Design products that make people feel good

I visited One Medical in Seattle recently for my annual physical. The clinic had tall ceilings, gentle lighting and colors, and modern decor that blended well together. It was a calming and welcoming space. 

The receptionist checked me in with a warm smile and a gentle voice. In a few minutes, the doctor met me in the reception and led me to her office. She showed similar warmth and genuine care. She asked me how I have been feeling, walked me through the process, gave me heads up and asked for permission before each procedure, then explained the results along with reassuring and firm advice on how to take care of myself. 

There was no medicine or treatment, but the visit had boosted my mood and wellness. I left feeling good and positive.

Let me contrast this with a couple of recent experiences.

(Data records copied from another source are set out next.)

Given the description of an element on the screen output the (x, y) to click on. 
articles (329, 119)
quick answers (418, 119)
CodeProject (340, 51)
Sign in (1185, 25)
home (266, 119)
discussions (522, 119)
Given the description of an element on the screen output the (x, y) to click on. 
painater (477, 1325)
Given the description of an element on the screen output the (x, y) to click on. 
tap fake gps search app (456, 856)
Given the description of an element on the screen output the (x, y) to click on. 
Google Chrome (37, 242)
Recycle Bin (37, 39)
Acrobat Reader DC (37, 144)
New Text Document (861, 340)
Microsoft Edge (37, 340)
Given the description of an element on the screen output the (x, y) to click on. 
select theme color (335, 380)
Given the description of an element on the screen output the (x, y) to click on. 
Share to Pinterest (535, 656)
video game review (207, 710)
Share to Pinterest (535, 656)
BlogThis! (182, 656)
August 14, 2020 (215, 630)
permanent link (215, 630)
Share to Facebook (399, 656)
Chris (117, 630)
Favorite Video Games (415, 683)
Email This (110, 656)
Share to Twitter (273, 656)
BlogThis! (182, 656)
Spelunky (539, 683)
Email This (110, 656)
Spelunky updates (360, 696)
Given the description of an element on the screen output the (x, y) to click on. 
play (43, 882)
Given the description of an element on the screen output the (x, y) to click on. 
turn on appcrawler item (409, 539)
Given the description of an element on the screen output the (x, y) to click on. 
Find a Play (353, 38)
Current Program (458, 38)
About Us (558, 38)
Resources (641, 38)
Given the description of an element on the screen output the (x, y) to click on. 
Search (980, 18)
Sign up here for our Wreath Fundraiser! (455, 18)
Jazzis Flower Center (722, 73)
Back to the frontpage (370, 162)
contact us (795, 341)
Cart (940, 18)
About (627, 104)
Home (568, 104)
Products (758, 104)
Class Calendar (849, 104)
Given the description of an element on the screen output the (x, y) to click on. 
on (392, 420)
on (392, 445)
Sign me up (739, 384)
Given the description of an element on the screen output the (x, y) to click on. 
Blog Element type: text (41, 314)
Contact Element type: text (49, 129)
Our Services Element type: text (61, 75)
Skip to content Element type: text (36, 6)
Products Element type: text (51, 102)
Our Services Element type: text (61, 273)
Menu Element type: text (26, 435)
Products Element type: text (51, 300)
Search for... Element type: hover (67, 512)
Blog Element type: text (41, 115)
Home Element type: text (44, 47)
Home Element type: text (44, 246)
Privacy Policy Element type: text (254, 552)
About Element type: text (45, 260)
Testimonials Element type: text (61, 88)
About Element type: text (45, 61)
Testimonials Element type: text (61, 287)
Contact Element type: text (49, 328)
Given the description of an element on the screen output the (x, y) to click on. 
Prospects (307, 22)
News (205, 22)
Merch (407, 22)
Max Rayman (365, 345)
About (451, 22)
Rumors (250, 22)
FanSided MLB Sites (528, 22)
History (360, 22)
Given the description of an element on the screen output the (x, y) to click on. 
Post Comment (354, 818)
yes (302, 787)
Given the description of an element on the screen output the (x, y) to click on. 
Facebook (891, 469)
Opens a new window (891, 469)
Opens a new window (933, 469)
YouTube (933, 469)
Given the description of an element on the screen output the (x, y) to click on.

Last week, I clicked on a link to Forbes or Fortune article. As soon as I scrolled down past the first paragraph, there was a pop up asking me to enter my email, then without warning, a video ad took over screen and autoplayed, and then I was prompted with an upsell to subscribe. My enthusiasm for the article was gutted and I just exit the page. What a hostile and classless reading experience! 

Yesterday, my 2 year old nephew was engrossed in a watching a cartoon on a phone. Someone called and the phone rang suddenly and loudly. It caught him by surprise and he started crying. This isn't a great adult experience either. If the user is already looking at the phone, can't the cue just be visual? Does it even have to ring? Can't the volume go up more gradually?

Think about the best product or service that you used recently. Why did you like it? What makes it so much better than the rest?

Good products are functional. Great products are emotionally calming, fulfilling and joyful to experience. 

We are emotional beings - feelings a core aspect of our wellness and how we value any experience. 

To create great products, you have to truly aspire to delight users, never be satisfied, keep learning, testing, observing, and honing the craft. Here are my top recommendations to get started: 

1. Start paying attention to how users would feel. What's their mood and need when they start the experience, what do they want to accomplish, how will they feel with each interaction, how will they feel when things don't work and how will they feel at the end. Aim to create a sense of comfort, fulfillment and joy with every interaction, big or small. Develop your intuition and do plenty of user interviews with close-to-real prototypes and situations. 

2. Create harmonious flows, not solo screens. Think about where the user starts, how they transition, how they end. Make them all feel like a cohesive, pleasing and consistent whole. 

3. Don't jar the user! Be gentle and gradual in interactions - don't switch from one thing to an other quickly and without warning. Use cues, animations, soft visuals, colors and usuals. Anticipate what they need and when, and gently prompt where helpful. 

4. Reduce cognitive load. Keep things simple and minimal. Have a clear visual hierarchy and information architecture. Tuck away controls and other elements that aren't relevant. 

5. Reduce scope, so you can delivery high quality. Product and design teams often fall into the trap of taking on a lot, spreading too thin and delivering sub par experiences. Great products are usually not the most full featured products. The first iPhone didn't even have cut and paste. Shipping low quality products also does vicious and irreparable harm to the culture by establishing low standards. 

Be thoughtful and caring, take pride in your work, aim high, keep learning and making things better. 

PS - Many of these apply not just to designing products and services, but also to how you interact with people in a personal or group setting every day. With care, thoughtfulness and practice, you can make every interaction peaceful and joyful to others.